Anyone out on the roads of the UK, or the rest of Europe or North America today, will see enormously polluting vehicles. I don’t mean the common petrol or diesel-powered car. I’m referring to those many, often anonymous looking, vans carrying perishable goods.
Until I received a press release about a British company with what could be a breakthrough solution, I didn’t even know there was a problem.
It is this, in essence. Those vans are carrying perishable goods, destined for shops, supermarkets and homes. They keep their cargo cool on the road through a conventional diesel powered engine. This system produces a lot of Co2: the 1m transport refrigeration units on European roads are said to give off as much pollution as 55m diesel cars.
Enter the UK company Dearman. It has developed what is claimed to be the first zero-emission engine to power the cooling system in refrigerated vehicles. Dearman says this technology, neatly described as “clean cold”, is cheaper to run than the conventional engine and will not only drastically reduce pollution, but also save companies money.

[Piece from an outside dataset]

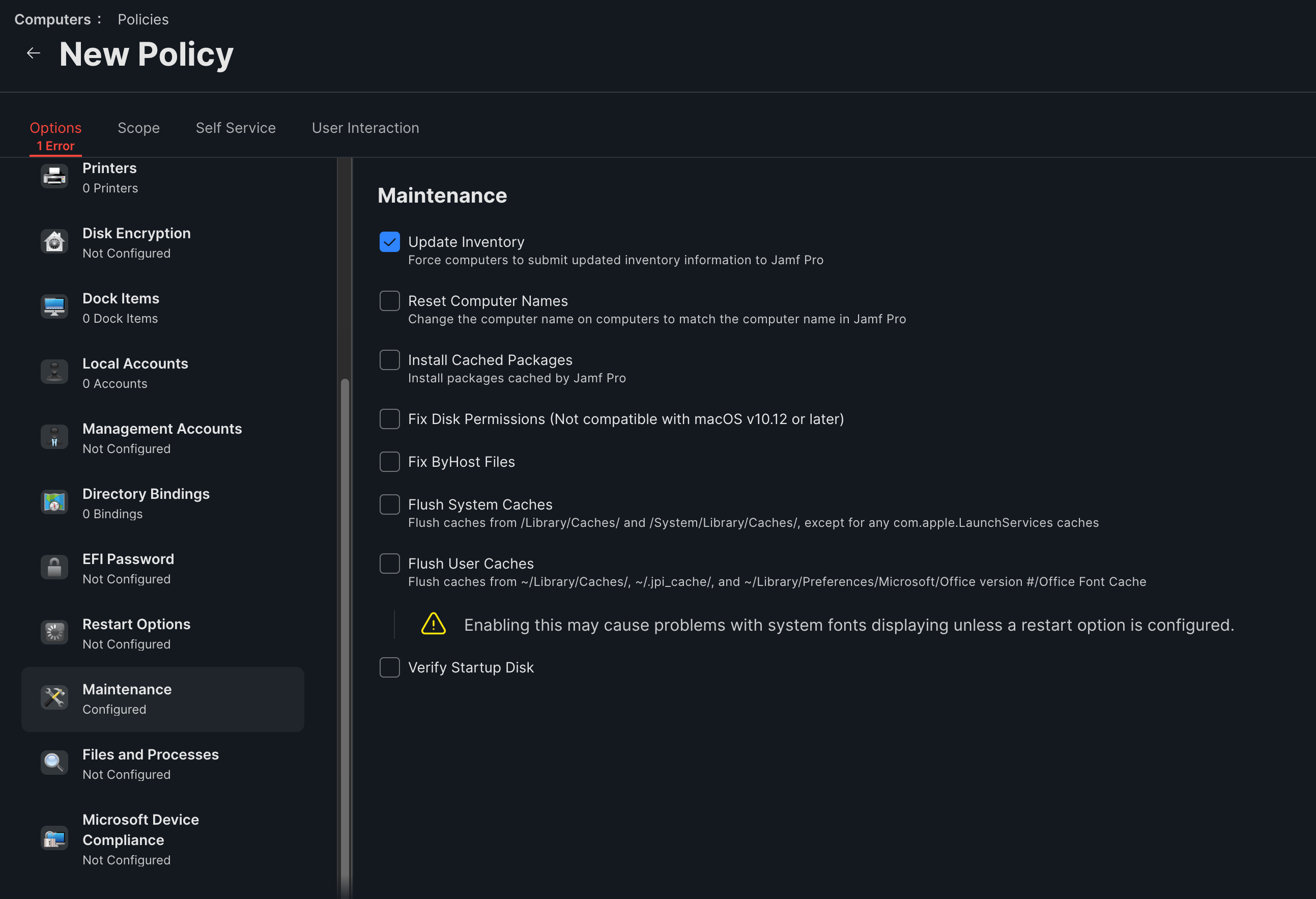Open the Files and Processes magnifier icon
The width and height of the screenshot is (1316, 899).
click(x=54, y=763)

The company, based in Croydon in South London, has recently received £16m of funding from Park Vale Capital. This represents the UK’s biggest clean tech investment of the last 12 months. Trials of Dearman’s refrigeration system, based on a unique process that uses liquid nitrogen to deliver zero-emission power and cooling, are due to to begin in the UK in early 2016, with international trials following later in the year.
Dearman, which describes itself as a “clean cold and power technology company”, outlined the potential scale of the challenge to keep goods cool in transit, and the possible commercial rewards in addressing it, in a report Liquid Air on the Highway (2015). Overall demand for cooling in all its forms – air conditioning, data, industry, food and medicine – is soaring worldwide. The challenge is particularly acute in transport.

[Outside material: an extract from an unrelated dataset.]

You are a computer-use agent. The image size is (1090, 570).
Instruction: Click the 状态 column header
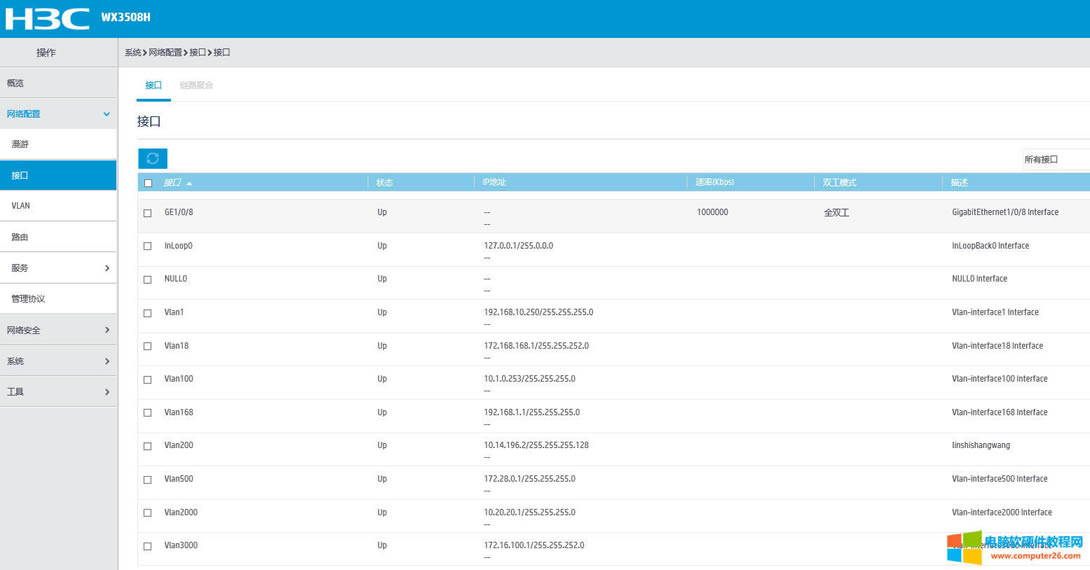pyautogui.click(x=385, y=183)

The worldwide demand for “cold” transportation, to service the lifestyles of the fast growing urban middle classes and their demand for perishable goods, as well as to reduce high levels of food loss, is expected to grow 13% per year. As developing countries grow richer, particularly in Asia and South America, the number of refrigerated vehicles on the road is expected to increase considerably.

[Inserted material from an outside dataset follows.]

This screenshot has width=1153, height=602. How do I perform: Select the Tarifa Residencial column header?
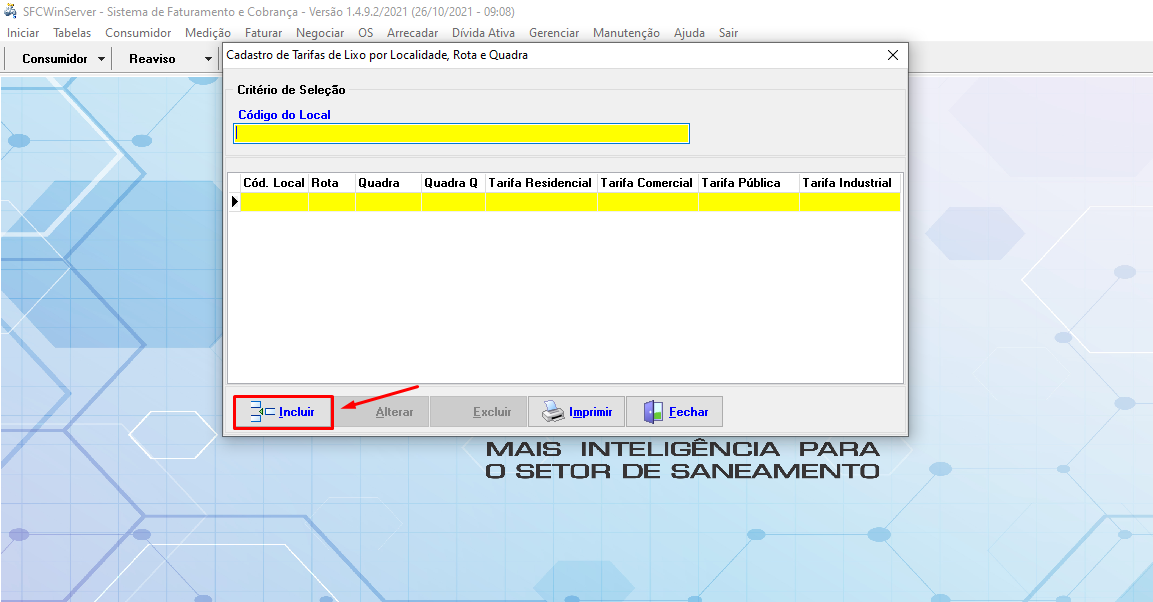click(x=540, y=183)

Some emerging markets are already seeing 25%+ year-on-year growth. Dearman’s report suggests that there could be 15.5 million refrigerated vehicles worlwide by 2025, up from fewer than 3 million in 2013. There could be an enormous adverse environmental effect if hauliers persist with existing technology.
There has not been much media interest in the pollution from conventional cooling. A refrigeration unit can consume up to 20% of the diesel of the vehicle it is on, while emitting up to six times as much NOx (nitrogen oxides) and 29 times as much of the PM (particulate matter) of the truck’s modern engine.
So, could 2016 be the breakthrough year for Dearman, one of the leading companies proposing a technological fix? The £16 million backing pledged by Park Vale Capital to support its development brings the total funds raised by Dearman during 2015 to £19.5 million, enabling the company to bring the first application of its radical new process to market. It is planning to sell its potential solution widely abroad as well as in the UK.
The company now employs over 60 people at two sites. One of them, the Dearman Clean Cold and Power Technology Centre, houses the company’s R&D and engineering activities. It was opened in 2015 by UK Universities and Science Minister Jo Johnson MP.